Przedstawiciele Rejonu Wileńskiego na V Biegu Pocztyliona w Polsce


15 sierpnia 9-osobowa grupa biatlonistów z Centrum Sportu Rejonu Wileńskiego i Szkoły Sportowej Samorządu Rejonu Wileńskiego wyruszyła do Kościeliska na treningi przyszykować się do 100 km sztafety V Bieg Pocztyliona od Krasnegostawu przez Bełżec, Zamość, Tomaszów Lubelski do Narola. V Bieg Pocztyliona został poprzedzony symbolicznymi przedstartami: wiedeńska wystartowała na Kahlenbergu w Wiedniu, a wileńska w Zułowie, miejsca narodzin Marszałka Józefa Piłsudskiego. Starosta miasta Niemenczyn Artur Komarowski uczestnikom wileńskiej sztafety przekazał list gończy dla burmistrza miasta Narol.

16-18 sierpnia uczestnicy sztafety po kilka godzin trenowali na nartorolkach po trasie rowerowej, wiodącej od miasteczka Podczerwone w Polsce do Tresten na Słowacji. Mieli 4,5 godzinowy przemarsz po Tatrach z doliny Kościeliskiej na Czerwone Wierchy, młodsza grupa potrzebowała 3 godz., by pokonać Małą Łąkę. Wejście na Czerwone Wierchy rozpoczęliśmy półtora godzinowym marszem w cieni wiekowych drzew oraz kwitnących łąkach, następnie na poziomie 1400 m. n. p. morza już spotykały się kamienie i skały.

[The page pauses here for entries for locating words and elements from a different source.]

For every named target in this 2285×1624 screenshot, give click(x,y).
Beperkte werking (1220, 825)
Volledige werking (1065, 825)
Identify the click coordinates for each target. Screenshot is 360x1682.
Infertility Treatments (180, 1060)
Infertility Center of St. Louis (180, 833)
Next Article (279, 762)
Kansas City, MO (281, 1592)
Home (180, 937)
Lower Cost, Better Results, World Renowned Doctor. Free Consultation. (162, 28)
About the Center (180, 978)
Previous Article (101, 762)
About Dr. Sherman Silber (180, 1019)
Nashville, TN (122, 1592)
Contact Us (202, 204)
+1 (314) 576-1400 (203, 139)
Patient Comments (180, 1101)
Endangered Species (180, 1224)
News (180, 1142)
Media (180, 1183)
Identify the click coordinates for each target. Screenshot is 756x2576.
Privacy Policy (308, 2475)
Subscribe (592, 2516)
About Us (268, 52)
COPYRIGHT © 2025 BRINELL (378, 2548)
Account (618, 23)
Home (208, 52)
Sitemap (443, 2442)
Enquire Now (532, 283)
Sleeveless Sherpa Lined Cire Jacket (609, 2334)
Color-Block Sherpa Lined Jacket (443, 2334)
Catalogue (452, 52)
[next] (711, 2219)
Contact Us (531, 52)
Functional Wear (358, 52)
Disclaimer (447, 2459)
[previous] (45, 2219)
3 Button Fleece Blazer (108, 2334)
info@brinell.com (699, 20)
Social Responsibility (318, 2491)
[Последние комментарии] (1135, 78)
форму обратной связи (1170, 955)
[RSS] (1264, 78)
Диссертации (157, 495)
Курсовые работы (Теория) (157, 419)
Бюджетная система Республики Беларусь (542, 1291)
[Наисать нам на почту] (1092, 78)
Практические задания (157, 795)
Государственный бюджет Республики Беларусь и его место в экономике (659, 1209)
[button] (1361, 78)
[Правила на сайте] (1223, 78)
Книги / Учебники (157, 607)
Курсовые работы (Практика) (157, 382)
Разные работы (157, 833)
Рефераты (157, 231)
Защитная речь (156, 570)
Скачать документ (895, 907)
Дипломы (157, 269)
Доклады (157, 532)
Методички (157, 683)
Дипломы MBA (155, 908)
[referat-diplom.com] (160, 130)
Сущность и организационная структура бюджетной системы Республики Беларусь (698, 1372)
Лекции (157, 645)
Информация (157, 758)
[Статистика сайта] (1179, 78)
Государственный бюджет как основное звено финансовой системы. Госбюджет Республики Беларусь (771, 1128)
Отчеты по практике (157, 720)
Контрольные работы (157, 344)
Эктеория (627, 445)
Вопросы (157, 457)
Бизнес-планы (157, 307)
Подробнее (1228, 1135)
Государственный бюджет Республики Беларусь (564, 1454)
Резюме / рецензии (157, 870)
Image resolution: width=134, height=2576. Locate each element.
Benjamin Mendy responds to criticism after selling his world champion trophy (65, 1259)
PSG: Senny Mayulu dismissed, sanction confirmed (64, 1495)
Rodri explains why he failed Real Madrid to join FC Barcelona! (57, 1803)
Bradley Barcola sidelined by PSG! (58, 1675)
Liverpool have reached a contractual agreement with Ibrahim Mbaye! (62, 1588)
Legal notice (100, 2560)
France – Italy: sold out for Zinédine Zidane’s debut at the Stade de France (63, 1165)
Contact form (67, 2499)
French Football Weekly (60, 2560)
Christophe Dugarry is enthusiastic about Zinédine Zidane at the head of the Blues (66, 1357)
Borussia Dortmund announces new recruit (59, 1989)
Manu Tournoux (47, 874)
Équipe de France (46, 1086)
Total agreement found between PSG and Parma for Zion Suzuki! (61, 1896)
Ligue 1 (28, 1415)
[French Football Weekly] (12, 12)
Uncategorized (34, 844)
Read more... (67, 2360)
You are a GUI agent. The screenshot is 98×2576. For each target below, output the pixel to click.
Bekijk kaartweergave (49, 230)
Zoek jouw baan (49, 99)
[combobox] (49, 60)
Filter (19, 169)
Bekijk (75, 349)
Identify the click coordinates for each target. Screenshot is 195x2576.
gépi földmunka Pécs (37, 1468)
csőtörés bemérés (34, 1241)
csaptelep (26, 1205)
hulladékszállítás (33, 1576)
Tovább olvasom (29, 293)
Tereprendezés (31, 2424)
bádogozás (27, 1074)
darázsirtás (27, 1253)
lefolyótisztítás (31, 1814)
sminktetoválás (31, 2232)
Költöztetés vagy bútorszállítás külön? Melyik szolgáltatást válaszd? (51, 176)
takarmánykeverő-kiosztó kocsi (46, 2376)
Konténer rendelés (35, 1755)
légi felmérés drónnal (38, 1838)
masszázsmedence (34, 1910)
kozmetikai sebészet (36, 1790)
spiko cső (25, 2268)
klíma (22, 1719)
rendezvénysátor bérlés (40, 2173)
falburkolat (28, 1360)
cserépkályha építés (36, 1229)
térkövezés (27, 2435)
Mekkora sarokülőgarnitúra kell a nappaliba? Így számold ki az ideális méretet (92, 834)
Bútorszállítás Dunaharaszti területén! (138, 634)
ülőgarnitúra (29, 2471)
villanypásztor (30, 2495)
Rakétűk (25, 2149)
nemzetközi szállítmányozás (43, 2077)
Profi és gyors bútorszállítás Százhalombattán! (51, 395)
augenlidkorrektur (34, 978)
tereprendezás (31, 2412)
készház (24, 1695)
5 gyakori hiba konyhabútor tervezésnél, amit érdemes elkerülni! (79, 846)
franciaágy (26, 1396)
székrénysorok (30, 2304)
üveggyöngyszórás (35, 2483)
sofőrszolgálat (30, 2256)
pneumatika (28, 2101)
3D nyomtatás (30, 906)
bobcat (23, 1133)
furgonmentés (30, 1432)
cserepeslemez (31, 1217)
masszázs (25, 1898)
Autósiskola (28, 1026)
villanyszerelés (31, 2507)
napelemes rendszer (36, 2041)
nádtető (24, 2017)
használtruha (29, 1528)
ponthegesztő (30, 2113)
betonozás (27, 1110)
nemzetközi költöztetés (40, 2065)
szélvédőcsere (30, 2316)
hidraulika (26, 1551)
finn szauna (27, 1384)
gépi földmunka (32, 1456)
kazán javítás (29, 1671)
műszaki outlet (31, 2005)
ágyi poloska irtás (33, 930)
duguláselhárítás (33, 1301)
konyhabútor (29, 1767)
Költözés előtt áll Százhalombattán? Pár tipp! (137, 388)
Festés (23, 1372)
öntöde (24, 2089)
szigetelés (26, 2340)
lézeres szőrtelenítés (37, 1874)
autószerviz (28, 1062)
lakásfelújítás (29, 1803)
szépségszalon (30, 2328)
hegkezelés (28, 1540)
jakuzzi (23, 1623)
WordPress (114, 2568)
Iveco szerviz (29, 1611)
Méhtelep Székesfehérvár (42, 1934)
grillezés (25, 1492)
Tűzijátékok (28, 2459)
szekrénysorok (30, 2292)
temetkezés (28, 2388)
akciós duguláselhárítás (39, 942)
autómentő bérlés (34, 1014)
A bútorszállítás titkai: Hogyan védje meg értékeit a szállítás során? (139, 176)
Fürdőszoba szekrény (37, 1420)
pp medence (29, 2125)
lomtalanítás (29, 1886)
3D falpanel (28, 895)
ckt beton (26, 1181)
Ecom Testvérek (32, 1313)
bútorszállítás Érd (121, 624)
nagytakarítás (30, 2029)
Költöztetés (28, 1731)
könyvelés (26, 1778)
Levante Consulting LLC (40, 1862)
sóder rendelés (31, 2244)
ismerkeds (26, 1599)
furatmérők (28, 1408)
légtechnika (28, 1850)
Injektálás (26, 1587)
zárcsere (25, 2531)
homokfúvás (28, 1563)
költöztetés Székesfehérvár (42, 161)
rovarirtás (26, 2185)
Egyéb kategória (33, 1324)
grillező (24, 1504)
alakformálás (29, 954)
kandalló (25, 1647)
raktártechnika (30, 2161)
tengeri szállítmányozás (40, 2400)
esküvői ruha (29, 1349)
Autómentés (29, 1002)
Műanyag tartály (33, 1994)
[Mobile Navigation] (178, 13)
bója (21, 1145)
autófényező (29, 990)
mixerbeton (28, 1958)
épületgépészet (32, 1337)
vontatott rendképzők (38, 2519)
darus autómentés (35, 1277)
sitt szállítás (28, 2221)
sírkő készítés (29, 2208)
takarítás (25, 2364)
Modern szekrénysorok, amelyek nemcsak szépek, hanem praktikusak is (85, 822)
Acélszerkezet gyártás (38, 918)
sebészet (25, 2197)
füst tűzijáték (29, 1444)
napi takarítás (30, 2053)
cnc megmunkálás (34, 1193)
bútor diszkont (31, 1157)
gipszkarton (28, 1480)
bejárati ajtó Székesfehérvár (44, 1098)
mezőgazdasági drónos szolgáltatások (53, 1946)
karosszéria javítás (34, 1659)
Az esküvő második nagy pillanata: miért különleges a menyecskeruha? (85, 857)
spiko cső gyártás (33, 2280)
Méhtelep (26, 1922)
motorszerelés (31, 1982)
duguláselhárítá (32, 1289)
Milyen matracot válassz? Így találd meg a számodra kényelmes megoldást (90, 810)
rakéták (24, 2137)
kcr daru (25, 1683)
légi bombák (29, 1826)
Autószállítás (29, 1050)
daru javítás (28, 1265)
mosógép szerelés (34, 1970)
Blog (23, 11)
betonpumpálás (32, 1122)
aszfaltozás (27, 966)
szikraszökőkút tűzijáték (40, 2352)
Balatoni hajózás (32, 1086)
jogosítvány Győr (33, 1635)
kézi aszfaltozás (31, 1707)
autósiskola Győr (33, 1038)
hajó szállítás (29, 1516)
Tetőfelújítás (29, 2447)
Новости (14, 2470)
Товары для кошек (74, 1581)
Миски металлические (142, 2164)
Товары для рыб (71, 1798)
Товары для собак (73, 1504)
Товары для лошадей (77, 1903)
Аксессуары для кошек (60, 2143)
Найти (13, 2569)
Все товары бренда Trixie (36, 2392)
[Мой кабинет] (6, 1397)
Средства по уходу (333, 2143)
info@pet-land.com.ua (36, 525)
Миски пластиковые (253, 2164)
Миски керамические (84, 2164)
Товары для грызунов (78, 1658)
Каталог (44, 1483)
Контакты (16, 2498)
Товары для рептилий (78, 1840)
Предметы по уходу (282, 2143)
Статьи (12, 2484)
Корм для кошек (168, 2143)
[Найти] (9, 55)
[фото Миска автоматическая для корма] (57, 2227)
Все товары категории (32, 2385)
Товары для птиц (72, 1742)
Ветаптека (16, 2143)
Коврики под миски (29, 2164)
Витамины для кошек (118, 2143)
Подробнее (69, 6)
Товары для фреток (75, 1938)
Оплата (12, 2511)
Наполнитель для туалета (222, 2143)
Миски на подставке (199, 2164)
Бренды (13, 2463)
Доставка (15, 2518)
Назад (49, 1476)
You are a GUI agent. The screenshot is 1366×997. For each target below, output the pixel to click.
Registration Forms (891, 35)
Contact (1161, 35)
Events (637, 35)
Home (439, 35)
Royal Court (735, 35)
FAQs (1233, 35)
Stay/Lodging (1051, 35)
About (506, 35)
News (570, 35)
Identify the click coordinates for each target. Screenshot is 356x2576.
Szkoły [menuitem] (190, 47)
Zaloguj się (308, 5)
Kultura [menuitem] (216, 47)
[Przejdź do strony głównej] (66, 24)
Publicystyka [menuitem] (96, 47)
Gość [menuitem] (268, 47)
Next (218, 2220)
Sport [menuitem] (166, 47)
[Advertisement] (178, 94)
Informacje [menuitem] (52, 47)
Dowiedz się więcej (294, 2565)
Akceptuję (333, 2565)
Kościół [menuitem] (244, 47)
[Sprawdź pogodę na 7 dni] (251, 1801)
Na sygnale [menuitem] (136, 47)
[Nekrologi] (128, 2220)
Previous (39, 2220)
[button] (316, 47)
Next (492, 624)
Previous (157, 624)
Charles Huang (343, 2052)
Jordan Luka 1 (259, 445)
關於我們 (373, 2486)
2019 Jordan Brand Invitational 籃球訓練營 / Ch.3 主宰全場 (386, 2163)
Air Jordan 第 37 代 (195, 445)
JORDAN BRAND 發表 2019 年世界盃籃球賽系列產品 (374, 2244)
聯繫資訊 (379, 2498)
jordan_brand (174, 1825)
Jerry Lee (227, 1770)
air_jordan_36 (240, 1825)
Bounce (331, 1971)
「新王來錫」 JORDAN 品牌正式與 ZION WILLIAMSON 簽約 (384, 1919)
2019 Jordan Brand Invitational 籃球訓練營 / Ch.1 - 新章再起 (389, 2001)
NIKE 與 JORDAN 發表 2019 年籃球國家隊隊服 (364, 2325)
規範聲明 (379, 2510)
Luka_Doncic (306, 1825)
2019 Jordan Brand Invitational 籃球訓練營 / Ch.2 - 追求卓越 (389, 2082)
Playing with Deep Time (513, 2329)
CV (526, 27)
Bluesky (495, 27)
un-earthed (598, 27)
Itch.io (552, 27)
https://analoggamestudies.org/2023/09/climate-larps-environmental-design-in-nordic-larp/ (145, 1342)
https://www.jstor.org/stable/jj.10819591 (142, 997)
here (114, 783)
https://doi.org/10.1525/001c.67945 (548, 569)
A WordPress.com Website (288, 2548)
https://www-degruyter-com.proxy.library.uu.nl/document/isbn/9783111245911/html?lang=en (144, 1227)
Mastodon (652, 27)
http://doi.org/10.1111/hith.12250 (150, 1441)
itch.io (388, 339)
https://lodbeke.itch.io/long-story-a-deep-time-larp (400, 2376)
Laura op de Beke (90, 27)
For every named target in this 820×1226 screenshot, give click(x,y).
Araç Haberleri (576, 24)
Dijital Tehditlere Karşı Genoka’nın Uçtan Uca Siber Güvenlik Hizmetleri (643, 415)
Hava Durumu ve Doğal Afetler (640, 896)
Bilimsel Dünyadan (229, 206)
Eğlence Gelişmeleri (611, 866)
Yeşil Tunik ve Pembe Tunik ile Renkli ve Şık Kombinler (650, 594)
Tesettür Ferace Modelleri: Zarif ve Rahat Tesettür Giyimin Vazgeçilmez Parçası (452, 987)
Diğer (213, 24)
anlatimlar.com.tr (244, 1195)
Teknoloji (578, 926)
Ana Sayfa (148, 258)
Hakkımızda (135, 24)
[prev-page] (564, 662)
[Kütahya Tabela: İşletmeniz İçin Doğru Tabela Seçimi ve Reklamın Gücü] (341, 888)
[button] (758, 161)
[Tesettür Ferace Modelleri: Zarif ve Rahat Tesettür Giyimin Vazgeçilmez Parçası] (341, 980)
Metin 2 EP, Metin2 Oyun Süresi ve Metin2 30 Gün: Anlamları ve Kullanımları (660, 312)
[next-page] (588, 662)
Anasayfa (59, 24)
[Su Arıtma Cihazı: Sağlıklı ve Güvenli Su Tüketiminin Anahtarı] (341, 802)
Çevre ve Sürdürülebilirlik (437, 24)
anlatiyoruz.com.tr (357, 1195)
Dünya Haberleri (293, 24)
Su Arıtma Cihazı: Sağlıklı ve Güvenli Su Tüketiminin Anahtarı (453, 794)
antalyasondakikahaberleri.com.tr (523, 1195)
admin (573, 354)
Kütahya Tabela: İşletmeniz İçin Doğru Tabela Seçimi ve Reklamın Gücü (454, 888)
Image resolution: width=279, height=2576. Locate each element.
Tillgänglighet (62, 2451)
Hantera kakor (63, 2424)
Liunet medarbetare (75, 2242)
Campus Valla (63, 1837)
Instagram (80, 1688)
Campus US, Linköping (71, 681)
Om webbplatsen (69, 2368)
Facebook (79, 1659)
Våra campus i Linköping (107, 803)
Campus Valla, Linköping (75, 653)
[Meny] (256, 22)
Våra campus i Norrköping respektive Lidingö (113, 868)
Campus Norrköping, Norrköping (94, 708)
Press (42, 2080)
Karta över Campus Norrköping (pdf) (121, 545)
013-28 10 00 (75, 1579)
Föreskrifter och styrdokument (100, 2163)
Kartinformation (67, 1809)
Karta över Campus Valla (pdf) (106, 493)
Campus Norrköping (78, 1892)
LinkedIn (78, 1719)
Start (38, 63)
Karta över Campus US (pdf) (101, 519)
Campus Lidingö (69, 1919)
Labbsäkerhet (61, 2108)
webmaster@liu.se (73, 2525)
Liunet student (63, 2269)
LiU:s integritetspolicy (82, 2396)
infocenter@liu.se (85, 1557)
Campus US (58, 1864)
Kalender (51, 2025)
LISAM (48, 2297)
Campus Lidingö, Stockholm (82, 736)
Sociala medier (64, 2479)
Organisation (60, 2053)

Wspinając się na ostatnim odcinku spotkaliśmy biatlonistów narodowej kadry Polski, jadącej na Letnie Mistrzostwa Świata w dniach 23-28 sierpnia do Niemiec, którzy robili 4,5 godzinowy trening na wytrzymałość, pokonując 26 km od Zakopanego przez Giewont, Czerwone Wierchy do Doliny Kościeliskiej. Po 3 godzinowym szybkim przemarszu byliśmy już na wysokości ponad 1800m n. p. morza. Przed nami rozlegały się przepiękne widoki z góry na Zakopane, Gubałówkę, Tatry Słowackie. Za 1,5 godz. byliśmy już w Kościelisku po pokonaniu 19 km. Być w Kościelisku i nie być na Gubałówce, to nie być w Zakopanym. Więc zaszliśmy i na tą piękną górę i podziwialiśmy widok na Zakopane, dużą skocznię, Giewont i szczyty Tatr.

19 sierpnia po południu byliśmy już w Narolu. Po kilkogodzinowym odpoczynku ruszyliśmy do Krasnegostawu na start V Biegu Pocztyliona. W centrum miasta odbywało się coroczne święto Chmielaków – jest to najstarsze święto piwa, chmielarzy i browarników w Polsce, co przydało V Biegowi Pocztyliona duże znaczenie. Start z Krasnegostawu nie był przypadkowy, bo stąd Jan Sobieski, będąc jeszcze hetmanem wielkim koronnym wyruszał na Narol i Ciechanów wojować z Turkami. O 22 godz. V Sztafeta Pocztyliona ruszyła w nocną podróż do Narola. Uczestnicy sztafety biegiem, na nartorolkach i rowerach, pilotowani przez oznakowane samochody, na godzinę 11.30 dotarli do Narola. W mieście odbywało się święto – 350. Rocznica bitwy pod Narolem „Śladami Jana III Sobieskiego” z rekonstrukcją historyczną bitwy. Po przybyciu uczestnicy sztafety wręczyli listy dla Burmistrza miasta i gminy Narol Grzegorza Dominika z Wiednia, Krasnegostawu i od starosty Niemenczyna. Listy zostały odczytane na uroczystości przez burmistrza w Pałacu Łosiów w Narolu. V Bieg Pocztyliona został zorganizowana przez Polonijny Klub Aktywności Sportowych PAKA-s Wiedeń w Austrii.

W imieniu Sportowców i własnym chcę podziękować prezesowi klubu Emilowi Dyrczowi za zaproszenie i możliwości przybliżenia i szerszego poznania dla młodzieży historii Polski oraz za okolicznościowe medale i koszulki V Biegu Pocztyliona.